A lot of rows have a dot "." as gene name... I suppose that it means "unknown gene". Is it correct? But when I look for these transcripts in the transcripts results file I find that the same transcript has multiple gene names. What's happen?

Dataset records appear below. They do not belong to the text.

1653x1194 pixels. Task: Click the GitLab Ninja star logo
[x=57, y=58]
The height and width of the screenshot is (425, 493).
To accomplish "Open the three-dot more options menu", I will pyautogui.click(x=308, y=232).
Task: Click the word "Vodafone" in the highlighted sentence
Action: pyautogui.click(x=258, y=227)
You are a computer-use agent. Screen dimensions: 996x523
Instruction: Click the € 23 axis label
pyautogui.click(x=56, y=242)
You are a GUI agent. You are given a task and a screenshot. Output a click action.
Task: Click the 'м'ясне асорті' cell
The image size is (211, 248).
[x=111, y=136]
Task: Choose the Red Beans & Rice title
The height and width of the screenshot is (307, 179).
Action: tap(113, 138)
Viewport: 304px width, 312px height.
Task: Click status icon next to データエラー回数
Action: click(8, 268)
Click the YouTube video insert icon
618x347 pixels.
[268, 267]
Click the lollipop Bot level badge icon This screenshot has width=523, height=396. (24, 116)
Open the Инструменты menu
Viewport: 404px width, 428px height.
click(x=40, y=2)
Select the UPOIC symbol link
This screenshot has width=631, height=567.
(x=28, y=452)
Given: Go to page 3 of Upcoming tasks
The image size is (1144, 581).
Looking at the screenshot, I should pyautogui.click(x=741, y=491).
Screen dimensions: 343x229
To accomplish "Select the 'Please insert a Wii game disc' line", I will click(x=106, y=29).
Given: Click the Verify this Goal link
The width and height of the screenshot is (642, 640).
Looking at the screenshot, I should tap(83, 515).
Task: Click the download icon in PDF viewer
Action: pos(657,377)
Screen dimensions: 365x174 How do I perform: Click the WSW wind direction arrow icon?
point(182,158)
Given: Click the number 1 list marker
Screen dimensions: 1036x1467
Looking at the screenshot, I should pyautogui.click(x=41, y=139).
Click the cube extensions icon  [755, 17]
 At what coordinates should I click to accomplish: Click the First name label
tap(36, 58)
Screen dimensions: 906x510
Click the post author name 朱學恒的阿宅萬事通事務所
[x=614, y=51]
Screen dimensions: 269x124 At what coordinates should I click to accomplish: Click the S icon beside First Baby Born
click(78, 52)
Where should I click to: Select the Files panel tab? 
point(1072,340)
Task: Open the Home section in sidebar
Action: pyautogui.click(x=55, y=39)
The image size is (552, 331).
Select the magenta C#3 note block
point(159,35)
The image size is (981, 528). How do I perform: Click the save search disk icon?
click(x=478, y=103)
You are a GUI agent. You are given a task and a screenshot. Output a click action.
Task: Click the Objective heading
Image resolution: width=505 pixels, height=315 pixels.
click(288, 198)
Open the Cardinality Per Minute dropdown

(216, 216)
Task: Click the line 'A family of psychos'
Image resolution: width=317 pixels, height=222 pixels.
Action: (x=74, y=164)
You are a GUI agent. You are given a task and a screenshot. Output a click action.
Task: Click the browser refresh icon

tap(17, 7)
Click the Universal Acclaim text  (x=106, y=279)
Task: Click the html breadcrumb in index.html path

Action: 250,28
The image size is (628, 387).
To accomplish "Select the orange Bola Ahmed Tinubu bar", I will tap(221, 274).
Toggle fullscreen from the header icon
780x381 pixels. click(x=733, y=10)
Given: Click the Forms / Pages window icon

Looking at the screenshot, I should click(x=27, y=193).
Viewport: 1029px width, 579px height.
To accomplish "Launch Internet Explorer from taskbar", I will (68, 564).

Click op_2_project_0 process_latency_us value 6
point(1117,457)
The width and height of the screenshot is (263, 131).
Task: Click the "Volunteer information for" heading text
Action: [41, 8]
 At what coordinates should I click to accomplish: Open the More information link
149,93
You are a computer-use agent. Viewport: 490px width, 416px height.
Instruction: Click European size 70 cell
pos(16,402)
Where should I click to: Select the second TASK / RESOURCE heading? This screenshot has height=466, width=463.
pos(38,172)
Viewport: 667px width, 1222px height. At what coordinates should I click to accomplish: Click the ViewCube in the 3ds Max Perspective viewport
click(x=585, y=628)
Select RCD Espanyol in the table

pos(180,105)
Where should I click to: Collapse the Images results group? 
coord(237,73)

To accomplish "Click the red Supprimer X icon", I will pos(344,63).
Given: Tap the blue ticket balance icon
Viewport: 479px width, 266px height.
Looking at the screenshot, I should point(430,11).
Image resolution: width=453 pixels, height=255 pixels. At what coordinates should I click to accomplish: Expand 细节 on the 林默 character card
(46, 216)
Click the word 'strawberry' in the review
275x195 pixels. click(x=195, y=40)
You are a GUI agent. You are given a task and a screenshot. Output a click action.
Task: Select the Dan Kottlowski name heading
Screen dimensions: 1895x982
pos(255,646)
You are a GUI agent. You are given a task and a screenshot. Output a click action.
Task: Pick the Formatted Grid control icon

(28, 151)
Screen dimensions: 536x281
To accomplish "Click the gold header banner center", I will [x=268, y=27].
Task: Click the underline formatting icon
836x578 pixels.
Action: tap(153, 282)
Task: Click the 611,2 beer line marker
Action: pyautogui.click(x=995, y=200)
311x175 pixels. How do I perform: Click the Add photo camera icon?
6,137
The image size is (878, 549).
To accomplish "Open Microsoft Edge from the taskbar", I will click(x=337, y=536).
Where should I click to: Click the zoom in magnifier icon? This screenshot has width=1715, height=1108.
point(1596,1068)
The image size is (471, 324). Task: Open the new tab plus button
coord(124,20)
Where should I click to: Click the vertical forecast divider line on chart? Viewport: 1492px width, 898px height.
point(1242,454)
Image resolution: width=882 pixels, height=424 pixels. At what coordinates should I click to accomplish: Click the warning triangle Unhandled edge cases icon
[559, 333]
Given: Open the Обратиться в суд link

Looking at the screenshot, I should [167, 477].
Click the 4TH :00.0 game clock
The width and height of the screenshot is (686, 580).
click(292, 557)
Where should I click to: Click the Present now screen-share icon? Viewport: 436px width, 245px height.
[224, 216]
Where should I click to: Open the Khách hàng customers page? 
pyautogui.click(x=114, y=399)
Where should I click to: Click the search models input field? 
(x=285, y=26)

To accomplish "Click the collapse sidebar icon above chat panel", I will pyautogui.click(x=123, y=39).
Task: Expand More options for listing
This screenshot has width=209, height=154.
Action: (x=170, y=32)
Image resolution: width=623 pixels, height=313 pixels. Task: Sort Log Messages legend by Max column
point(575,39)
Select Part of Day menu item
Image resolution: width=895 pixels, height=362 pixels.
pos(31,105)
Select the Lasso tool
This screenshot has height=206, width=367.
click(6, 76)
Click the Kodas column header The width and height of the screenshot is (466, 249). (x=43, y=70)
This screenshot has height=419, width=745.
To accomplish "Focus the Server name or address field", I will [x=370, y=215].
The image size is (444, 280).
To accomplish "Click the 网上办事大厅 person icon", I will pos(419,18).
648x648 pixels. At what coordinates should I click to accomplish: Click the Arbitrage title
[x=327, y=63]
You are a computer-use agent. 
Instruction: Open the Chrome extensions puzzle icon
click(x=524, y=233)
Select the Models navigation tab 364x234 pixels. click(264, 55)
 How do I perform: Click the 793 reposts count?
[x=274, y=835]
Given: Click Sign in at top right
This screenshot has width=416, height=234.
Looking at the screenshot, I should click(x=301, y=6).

A technical question: What does StringTie do when a transcript matches with multiple exomes/genes? How does StringTie count it?
Gene results:
geneNames feature id fc pval qval exp_sig
1385 . gene MSTRG.18605 0.3612696 8.836918e-05 0.02780747 Downregulated
2009 . gene MSTRG.2251 0.3705158 1.723619e-04 0.03990178 Downregulated
3565 . gene MSTRG.31880 0.2855206 2.766333e-05 0.02210375 Downregulated
3577 . gene MSTRG.3192 0.4190300 2.500196e-04 0.04590761 Downregulated
7730 . gene MSTRG.52616 0.4974403 1.902062e-04 0.04187998 Downregulated
8791 LOC102724999 gene MSTRG.57635 0.4391518 7.886925e-05 0.02780747 Downregulated
8833 RRM2 gene MSTRG.5791 0.1491026 9.653982e-06 0.01517076 Downregulated
8941 . gene MSTRG.58419 0.4839879 2.913421e-04 0.04883999 Downregulated
9248 . gene MSTRG.7286 0.4853837 4.294071e-05 0.02455956 Downregulated
Extract info about MSTRG.18605 in transcript file
geneNames geneIDs feature id fc pval qval
12632 . MSTRG.18605 transcript 92336 0.8248940 0.348378059 0.8105198
12634 . MSTRG.18605 transcript 92338 0.5838309 0.180876736 0.7302217
12635 . MSTRG.18605 transcript 92339 0.4058340 0.051912182 0.5780383
12636 . MSTRG.18605 transcript 92340 0.3070723 0.002123351 0.2270620
12637 . MSTRG.18605 transcript 92341 0.8145933 0.510077645 0.8781143
12638 HLA-C MSTRG.18605 transcript 92342 0.1351463 0.002860136 0.2504040
12639 . MSTRG.18605 transcript 92343 1.0737243 0.810680044 0.9544281
12640 . MSTRG.18605 transcript 92344 0.4356676 0.012957412 0.3988734
12641 . MSTRG.18605 transcript 92345 0.5661032 0.014102596 0.4047605
12642 . MSTRG.18605 transcript 92346 0.4012696 0.048469168 0.5719337
12643 . MSTRG.18605 transcript 92347 0.2884399 0.004146397 0.2847510
12644 . MSTRG.18605 transcript 92348 0.3167699 0.033571700 0.5162445
12645 . MSTRG.18605 transcript 92349 0.3484434 0.017986318 0.4343761
12650 . MSTRG.18605 transcript 92355 1.1018119 0.684596561 0.9242470
12656 . MSTRG.18605 transcript 92362 1.2783697 0.407525370 0.8302648
12657 . MSTRG.18605 transcript 92363 0.6356763 0.383143717 0.8199931
12658 . MSTRG.18605 transcript 92364 0.9109425 0.752058633 0.9371627
12659 . MSTRG.18605 transcript 92365 0.7067905 0.098177182 0.6499381
12661 . MSTRG.18605 transcript 92367 0.7979155 0.371616108 0.8166484
12663 . MSTRG.18605 transcript 92372 0.8521393 0.347975902 0.8105198
12664 . MSTRG.18605 transcript 92373 1.1114767 0.630943495 0.9137496
12665 . MSTRG.18605 transcript 92374 1.1819176 0.227935366 0.7639951
12667 . MSTRG.18605 transcript 92376 0.8134280 0.242299301 0.7643093
12668 . MSTRG.18605 transcript 92377 0.8685366 0.616908528 0.9100701
12669 HLA-B MSTRG.18605 transcript 92378 0.4077784 0.080955383 0.6381334
12670 . MSTRG.18605 transcript 92380 1.0450625 0.892268294 0.9766652
12671 HLA-B MSTRG.18605 transcript 92381 0.8218658 0.667177666 0.9193687
12672 HLA-B MSTRG.18605 transcript 92382 0.7802102 0.441900921 0.8454283
12673 . MSTRG.18605 transcript 92383 1.1639513 0.778891293 0.9450891
12675 . MSTRG.18605 transcript 92386 0.5742808 0.170972054 0.7188115
12676 MIR6891 MSTRG.18605 transcript 92387 0.7063845 0.054794258 0.5844075
12677 MIR6891 MSTRG.18605 transcript 92389 1.3352687 0.217143588 0.7592203
did you check the coordinates of these genes/transcripts?
hey, did you find an answer to your question?